Please count the lines in the rows below that contain the string "Viewport", matching case exactly, and reply with only the number.

» RECORDS SUPPLIED:
• • •

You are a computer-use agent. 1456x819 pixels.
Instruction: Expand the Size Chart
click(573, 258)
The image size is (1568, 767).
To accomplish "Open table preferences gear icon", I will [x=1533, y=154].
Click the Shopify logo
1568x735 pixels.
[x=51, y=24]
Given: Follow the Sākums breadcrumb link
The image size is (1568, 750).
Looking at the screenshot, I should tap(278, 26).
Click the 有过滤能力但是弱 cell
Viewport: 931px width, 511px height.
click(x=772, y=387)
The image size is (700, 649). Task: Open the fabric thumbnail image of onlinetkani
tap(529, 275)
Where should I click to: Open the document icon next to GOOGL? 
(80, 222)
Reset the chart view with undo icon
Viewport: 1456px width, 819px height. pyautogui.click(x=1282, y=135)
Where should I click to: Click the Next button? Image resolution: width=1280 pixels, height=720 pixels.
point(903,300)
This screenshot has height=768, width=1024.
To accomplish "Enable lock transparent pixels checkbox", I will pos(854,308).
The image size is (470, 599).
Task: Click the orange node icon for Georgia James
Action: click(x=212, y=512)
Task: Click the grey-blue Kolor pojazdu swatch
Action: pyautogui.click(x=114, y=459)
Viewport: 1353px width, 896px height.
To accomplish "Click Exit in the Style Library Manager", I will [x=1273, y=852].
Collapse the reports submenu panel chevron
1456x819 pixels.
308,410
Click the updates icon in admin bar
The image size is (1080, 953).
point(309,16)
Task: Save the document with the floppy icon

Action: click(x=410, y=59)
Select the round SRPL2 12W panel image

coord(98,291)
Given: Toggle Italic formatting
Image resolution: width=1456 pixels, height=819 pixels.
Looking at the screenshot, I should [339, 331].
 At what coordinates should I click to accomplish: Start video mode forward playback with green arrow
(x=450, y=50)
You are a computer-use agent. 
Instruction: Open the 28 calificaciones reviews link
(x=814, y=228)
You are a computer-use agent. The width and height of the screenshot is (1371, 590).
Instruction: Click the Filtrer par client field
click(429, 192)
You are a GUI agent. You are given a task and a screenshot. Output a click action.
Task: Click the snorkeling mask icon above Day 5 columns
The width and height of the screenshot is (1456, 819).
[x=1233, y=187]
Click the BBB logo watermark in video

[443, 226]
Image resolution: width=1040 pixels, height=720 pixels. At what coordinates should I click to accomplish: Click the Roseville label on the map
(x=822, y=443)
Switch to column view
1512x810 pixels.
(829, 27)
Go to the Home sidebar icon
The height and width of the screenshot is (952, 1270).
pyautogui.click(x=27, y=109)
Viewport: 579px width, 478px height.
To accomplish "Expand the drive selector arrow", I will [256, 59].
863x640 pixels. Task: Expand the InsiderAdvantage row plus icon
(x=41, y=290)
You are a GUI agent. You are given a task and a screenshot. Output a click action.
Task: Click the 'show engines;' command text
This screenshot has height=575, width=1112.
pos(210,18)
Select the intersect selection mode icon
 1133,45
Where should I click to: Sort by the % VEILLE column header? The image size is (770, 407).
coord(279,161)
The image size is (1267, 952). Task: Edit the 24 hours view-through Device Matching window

• • •

» TASK RESPONSE: 4